> _Extract provided_

____

Epidemiology

Besides treatment of bipolar disorder, many other medical and psychiatric uses for lithium have been suggested, including impulsive/aggressive behavior, neutropenia, alcohol dependence, and cluster and migraine headaches. Lithium toxicity may result from accidental or intentional overdose or from an alteration in lithium clearance. The true incidence of lithium toxicity and subsequent medical outcomes are not known, since there is not a mandatory reporting requirement for toxic exposures in the United States.

____

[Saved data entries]

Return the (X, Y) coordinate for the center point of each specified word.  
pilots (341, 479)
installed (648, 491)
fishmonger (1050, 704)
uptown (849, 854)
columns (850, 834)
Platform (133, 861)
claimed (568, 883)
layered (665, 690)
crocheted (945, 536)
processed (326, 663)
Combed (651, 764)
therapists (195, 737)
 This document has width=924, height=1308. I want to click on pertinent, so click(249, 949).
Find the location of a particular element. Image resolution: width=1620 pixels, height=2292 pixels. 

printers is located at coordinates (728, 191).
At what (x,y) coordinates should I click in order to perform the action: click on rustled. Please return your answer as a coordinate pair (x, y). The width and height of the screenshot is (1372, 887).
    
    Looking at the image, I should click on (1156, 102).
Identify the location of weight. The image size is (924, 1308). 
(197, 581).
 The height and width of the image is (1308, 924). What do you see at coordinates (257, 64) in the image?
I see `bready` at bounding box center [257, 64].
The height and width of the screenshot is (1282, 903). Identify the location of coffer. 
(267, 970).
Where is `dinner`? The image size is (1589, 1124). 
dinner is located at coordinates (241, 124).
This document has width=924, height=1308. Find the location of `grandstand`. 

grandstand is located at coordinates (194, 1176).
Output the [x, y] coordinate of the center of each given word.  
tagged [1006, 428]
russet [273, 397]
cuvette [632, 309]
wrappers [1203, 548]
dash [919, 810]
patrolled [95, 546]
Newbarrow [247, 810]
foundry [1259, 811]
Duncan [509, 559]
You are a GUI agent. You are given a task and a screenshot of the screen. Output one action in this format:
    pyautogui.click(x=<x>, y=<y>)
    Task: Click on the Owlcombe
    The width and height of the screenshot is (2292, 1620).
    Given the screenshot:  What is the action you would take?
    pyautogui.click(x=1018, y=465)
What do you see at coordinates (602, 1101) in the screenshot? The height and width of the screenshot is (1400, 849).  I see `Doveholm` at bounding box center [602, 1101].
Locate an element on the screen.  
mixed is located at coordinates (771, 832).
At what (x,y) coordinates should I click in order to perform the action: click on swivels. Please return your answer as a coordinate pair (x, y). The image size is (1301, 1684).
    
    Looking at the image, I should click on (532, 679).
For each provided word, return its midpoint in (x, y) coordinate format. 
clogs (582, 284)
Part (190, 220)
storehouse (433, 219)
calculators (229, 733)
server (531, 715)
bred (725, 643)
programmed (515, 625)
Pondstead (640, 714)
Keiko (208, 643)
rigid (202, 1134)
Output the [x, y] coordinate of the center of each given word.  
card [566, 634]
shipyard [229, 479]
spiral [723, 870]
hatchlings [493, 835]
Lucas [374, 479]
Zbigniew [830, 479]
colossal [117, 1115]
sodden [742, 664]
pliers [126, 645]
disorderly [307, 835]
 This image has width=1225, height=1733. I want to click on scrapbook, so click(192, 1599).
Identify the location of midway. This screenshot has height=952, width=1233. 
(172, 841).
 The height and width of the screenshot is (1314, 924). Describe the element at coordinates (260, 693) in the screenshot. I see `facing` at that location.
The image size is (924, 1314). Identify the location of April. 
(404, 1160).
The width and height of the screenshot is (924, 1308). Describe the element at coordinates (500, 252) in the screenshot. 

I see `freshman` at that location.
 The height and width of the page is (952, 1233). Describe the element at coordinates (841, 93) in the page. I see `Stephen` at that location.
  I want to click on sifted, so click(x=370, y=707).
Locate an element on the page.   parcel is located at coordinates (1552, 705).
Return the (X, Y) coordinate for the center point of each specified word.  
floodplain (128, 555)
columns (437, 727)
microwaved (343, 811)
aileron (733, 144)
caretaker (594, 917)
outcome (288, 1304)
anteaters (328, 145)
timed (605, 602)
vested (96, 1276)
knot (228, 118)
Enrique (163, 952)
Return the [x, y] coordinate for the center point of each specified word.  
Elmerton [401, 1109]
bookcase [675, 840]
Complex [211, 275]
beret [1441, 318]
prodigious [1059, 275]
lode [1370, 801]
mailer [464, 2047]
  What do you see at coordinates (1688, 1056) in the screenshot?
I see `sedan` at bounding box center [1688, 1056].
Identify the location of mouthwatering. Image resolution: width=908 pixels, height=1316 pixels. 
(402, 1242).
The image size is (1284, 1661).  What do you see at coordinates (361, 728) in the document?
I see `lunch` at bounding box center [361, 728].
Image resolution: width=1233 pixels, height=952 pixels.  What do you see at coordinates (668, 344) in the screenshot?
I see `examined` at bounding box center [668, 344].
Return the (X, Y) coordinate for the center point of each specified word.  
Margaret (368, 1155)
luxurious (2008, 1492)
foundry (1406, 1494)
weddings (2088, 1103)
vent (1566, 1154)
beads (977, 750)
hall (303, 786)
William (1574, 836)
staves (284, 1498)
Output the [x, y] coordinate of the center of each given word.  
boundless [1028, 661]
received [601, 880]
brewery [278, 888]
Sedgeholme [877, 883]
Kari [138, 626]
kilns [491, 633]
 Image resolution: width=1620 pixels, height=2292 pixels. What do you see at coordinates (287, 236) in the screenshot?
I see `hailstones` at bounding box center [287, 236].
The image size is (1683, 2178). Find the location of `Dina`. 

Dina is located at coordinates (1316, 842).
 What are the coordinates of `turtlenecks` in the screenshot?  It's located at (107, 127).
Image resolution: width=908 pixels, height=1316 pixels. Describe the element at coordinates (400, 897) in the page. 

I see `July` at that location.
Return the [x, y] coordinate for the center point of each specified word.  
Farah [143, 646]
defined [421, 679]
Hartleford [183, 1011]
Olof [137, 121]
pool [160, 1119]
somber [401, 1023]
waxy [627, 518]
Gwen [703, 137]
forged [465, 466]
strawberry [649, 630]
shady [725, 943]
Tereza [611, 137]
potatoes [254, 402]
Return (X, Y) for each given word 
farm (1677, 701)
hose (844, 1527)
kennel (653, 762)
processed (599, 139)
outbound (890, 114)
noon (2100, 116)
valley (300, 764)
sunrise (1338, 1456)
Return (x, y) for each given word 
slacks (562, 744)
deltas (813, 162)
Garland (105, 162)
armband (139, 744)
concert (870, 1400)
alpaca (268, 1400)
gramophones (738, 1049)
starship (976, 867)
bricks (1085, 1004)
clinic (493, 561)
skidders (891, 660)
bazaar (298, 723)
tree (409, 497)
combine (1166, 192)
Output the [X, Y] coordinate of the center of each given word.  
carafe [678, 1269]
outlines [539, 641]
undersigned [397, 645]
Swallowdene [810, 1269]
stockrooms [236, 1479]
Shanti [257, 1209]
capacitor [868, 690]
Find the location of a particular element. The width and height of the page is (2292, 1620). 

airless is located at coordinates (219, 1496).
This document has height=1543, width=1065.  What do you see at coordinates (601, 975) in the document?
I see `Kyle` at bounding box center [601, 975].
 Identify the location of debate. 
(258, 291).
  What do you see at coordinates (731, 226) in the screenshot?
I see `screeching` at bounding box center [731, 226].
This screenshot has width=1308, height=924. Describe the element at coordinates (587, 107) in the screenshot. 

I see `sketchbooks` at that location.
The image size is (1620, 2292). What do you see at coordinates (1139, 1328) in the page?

____

> _Your assignment_
From the epidemiology passage, output the text starting at "Besides treatment of" and ending at "the United States.", copied word for word.

> _Your solution_
Besides treatment of bipolar disorder, many other medical and psychiatric uses for lithium have been suggested, including impulsive/aggressive behavior, neutropenia, alcohol dependence, and cluster and migraine headaches. Lithium toxicity may result from accidental or intentional overdose or from an alteration in lithium clearance. The true incidence of lithium toxicity and subsequent medical outcomes are not known, since there is not a mandatory reporting requirement for toxic exposures in the United States.